The New England Journal of Medicine, 2010

“Oral emtricitabine and tenofovir provided protection against the acquisition of HIV infection among the subjects. Detectable blood levels strongly correlated with the prophylactic effect,” concluded the authors of this study published in The New England Journal of Medicine.

The researchers conducted a randomized, placebo-controlled trial that included 2499 HIV-seronegative men or transgender women who have sex with men. Participants were randomly assigned to receive emtricitabine and tenofovir, or placebo once daily. All subjects received HIV testing, risk-reduction counseling, condoms, and management of sexually transmitted infections.

“The study subjects were followed for 3324 person-years (median, 1.2 years; maximum, 2.8 years).
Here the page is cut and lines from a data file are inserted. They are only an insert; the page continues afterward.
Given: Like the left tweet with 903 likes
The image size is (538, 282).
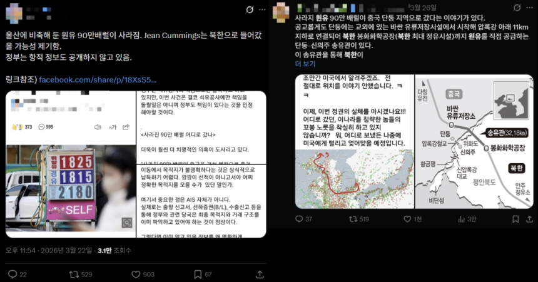Looking at the screenshot, I should tap(136, 274).
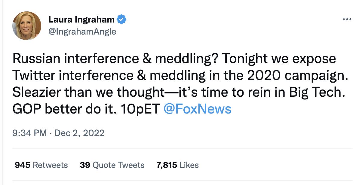
Task: Click the words "Big Tech" in tweet
Action: (323, 93)
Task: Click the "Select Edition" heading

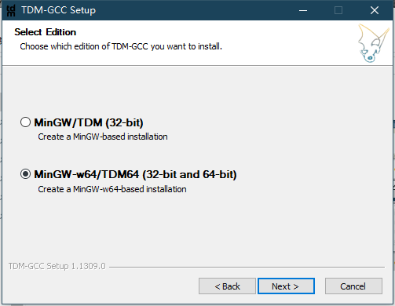Action: pos(46,32)
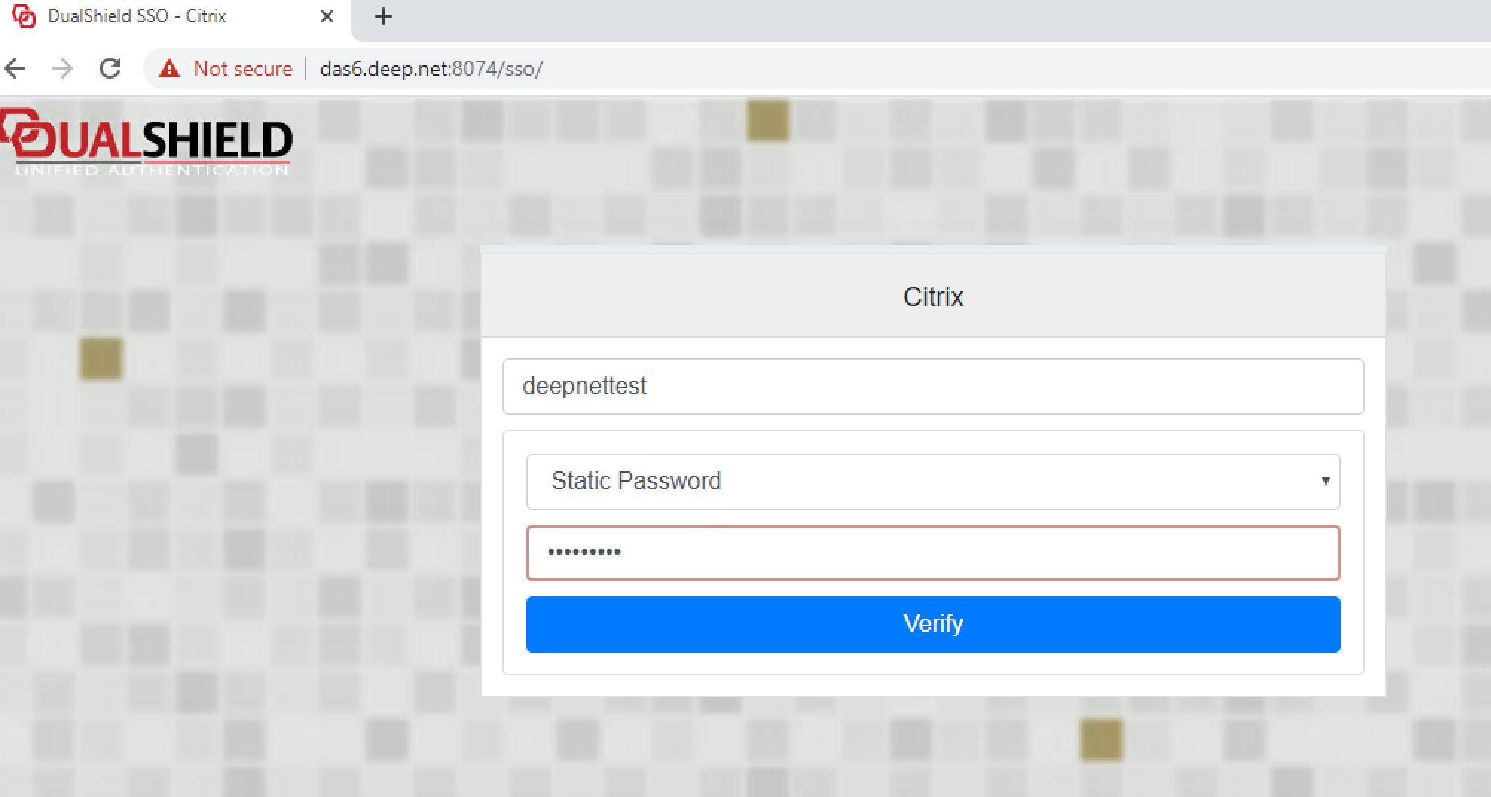Open a new browser tab
Viewport: 1491px width, 797px height.
click(383, 16)
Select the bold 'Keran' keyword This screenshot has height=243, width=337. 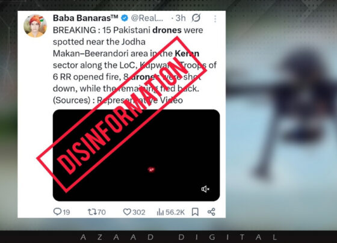[187, 54]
Of these subjects, 10 were found to have been infected with HIV at enrollment, and 100 became infected during follow-up (36 in the FTC–TDF group and 64 in the placebo group), indicating a 44% reduction in the incidence of HIV (95% confidence interval, 15 to 63; P=0.005).
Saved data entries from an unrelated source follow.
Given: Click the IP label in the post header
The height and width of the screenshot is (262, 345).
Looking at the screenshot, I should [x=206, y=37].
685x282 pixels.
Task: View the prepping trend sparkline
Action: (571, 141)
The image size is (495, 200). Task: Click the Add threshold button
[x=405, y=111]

“In the emtricitabine and tenofovir group, the study drug was detected in 22 of 43 of seronegative subjects (51%) and in 3 of 34 HIV-infected subjects (9%) (P<0.001). Nausea was reported more frequently during the first 4 weeks in the emtricitabine and tenofovir group than in the placebo group (P<0.001). The two groups had similar rates of serious adverse events (P=0.57),” the authors explained.